# Do CRS breed all the time?



## KLS (Jan 21, 2013)

Hi, to the more experienced CRS keepers, do CRS breed all the time, or do they only breed in certain months? I started with about 10-20 CRS and they bred well to get to about 50. I could see lots of shrimplets last year. But in the last 4 months or so, I don't see any shrimplets. There is no die off either. I have a planted 10g with ADA substrate. Been doing top up WC instead of by % or fix time weekly. I used pre-bubbled water that has been sitting for about a week for WC. I am wondering if I should change a higher % of water to induce breeding. Any advice from the experienced keepers?


----------



## Bobsidd (Dec 28, 2012)

My CRS breed pretty much year round with a little bit of a slow down in the winter months as I don't heat my tanks. Are you just not seeing babies or are you also not seeing berried shrimp?

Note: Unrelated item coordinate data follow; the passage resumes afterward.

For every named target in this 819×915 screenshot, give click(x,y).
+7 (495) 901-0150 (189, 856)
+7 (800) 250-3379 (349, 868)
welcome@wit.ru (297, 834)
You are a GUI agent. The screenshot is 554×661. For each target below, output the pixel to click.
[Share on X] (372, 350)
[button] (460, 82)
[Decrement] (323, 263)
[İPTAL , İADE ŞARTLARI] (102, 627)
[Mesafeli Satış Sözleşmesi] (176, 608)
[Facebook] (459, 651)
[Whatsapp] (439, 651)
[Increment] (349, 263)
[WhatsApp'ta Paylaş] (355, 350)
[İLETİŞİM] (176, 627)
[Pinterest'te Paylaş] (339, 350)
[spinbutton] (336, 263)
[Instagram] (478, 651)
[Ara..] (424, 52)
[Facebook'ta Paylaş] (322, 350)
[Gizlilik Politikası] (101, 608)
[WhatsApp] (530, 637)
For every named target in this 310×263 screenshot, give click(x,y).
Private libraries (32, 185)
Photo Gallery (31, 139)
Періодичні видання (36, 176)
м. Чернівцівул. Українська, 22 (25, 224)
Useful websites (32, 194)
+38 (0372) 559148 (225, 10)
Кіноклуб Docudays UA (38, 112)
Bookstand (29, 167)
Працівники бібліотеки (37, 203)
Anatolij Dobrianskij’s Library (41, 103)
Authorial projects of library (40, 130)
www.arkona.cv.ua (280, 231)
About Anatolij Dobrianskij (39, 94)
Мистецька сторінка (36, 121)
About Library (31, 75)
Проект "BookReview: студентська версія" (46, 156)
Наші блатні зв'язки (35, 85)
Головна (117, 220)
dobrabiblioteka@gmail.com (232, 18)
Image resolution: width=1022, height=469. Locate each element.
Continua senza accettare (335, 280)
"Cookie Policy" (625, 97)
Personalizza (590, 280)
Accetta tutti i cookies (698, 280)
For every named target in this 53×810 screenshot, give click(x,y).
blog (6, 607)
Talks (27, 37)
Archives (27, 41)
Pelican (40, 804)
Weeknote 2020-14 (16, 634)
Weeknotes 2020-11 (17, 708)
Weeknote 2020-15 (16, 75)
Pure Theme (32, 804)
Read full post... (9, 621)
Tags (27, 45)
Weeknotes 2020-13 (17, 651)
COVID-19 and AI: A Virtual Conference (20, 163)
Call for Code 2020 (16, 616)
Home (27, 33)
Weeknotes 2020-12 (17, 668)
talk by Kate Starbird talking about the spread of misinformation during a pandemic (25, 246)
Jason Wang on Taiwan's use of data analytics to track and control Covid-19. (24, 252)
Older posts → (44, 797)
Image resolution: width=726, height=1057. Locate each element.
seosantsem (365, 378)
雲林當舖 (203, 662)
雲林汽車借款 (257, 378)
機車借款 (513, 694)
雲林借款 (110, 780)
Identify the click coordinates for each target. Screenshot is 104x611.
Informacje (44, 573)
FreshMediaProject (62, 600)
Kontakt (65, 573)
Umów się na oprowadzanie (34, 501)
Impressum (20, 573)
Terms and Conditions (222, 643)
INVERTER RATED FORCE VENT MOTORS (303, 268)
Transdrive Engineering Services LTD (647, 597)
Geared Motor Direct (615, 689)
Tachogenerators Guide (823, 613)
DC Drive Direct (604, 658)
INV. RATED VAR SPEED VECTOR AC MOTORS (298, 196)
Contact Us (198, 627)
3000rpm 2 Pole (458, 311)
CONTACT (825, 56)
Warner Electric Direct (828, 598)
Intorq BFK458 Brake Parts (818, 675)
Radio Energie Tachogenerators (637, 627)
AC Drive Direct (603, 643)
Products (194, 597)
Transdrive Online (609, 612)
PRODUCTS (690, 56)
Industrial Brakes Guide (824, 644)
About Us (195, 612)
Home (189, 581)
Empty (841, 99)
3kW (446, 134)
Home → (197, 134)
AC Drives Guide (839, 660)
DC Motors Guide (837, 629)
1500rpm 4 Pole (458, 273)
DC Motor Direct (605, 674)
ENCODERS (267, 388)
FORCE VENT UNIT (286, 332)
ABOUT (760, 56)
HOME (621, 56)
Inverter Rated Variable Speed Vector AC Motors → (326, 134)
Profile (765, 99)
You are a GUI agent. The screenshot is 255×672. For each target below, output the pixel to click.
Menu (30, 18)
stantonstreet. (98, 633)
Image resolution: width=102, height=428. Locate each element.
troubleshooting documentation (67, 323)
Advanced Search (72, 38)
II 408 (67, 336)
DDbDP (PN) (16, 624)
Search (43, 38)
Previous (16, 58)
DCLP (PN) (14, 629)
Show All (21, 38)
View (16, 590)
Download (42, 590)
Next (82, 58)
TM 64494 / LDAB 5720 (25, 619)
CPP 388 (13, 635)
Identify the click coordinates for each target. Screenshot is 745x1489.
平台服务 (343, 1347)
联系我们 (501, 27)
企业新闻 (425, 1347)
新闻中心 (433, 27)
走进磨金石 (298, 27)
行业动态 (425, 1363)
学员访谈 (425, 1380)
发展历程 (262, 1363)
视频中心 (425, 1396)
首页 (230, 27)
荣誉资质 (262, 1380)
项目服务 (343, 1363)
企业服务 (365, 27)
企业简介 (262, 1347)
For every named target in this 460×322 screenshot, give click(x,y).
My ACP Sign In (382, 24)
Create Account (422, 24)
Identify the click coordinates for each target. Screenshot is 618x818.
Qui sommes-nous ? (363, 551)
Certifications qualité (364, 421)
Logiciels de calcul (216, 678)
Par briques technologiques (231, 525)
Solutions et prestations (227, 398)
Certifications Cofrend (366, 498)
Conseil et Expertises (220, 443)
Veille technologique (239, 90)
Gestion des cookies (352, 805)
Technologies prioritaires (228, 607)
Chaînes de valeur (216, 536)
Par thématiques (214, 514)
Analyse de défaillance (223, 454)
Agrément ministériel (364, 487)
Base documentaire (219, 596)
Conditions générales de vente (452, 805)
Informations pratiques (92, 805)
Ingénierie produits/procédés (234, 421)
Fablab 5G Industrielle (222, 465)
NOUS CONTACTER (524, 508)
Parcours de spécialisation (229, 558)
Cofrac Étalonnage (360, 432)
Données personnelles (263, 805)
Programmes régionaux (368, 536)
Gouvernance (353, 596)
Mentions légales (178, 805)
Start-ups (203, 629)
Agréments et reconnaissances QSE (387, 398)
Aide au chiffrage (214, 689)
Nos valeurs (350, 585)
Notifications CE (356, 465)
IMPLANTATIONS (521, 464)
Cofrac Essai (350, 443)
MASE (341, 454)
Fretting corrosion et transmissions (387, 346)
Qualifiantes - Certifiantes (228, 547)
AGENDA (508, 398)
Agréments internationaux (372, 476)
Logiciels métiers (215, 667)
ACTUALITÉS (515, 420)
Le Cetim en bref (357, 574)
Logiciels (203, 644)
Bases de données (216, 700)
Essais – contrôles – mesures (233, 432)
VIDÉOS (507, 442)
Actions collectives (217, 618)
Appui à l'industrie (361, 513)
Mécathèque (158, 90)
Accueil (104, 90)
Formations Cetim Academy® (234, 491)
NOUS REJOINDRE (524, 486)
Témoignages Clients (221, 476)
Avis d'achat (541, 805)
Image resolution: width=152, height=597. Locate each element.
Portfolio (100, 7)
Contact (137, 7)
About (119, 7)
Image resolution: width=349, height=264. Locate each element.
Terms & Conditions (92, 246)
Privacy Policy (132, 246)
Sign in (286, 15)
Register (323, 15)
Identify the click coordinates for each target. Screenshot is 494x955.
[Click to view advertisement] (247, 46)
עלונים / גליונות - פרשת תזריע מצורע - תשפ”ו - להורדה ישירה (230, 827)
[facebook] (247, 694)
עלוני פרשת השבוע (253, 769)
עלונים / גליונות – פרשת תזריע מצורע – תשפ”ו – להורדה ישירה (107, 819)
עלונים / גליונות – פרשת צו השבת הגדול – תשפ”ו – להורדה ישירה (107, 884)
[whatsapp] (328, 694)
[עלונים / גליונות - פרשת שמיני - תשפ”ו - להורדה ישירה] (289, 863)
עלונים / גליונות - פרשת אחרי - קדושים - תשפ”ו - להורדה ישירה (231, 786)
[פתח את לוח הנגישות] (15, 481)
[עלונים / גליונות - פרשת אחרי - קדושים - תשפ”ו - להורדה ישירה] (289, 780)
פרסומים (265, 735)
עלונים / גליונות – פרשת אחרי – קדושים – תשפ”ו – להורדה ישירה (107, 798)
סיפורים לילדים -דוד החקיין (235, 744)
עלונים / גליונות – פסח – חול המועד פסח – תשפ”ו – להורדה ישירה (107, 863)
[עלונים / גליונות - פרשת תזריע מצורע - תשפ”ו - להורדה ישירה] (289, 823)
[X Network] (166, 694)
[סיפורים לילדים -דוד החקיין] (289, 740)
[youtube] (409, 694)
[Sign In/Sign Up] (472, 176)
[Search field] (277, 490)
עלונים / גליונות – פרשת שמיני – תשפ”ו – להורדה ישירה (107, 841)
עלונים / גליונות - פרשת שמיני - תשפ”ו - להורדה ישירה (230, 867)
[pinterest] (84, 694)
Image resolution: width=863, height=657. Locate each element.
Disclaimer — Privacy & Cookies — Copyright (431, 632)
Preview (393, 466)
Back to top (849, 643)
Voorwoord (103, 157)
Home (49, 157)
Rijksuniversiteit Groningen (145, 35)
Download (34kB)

How old is your ADA substrate? I find at about a year old, my baby survival rate begins to drop as the ADA substrate begins to lose its potency. Could have something to do with it, especially if you are getting berried shrimp but no babies. Check gH, kH and pH.

I hope this helps.
Rob


----------



## Chiumanfu (Oct 30, 2014)

We need to know your parameters to give any worthwhile advice.

Depending on how heavily planted you are, nitrAtes may be building up. Especially if you are only topping off. 50 CRS is not an insignificant bioload in a 10G.

If your parameters are in line, try bumping up the temperature a degree or two... slowly. What's the temp now?

If all else fails, you can try the breeding liquids out there. Borneo Wild Dance, Mosura Eros or Benbachi Breed. I believe they are all the same thing. They induce molting and thus breeding. I would say this is the last resort as forced molting could lead to complications. I prefer to control the parameters and let nature do it's thing but I've heard of people having success using this stuff to jump start a stalled colony.


----------



## shaobo (Apr 21, 2010)

Crs should breed all year around, unless you have all shrimps of one sex. Sounds like something is really off, check your parameters and do the necessary adjustments.


----------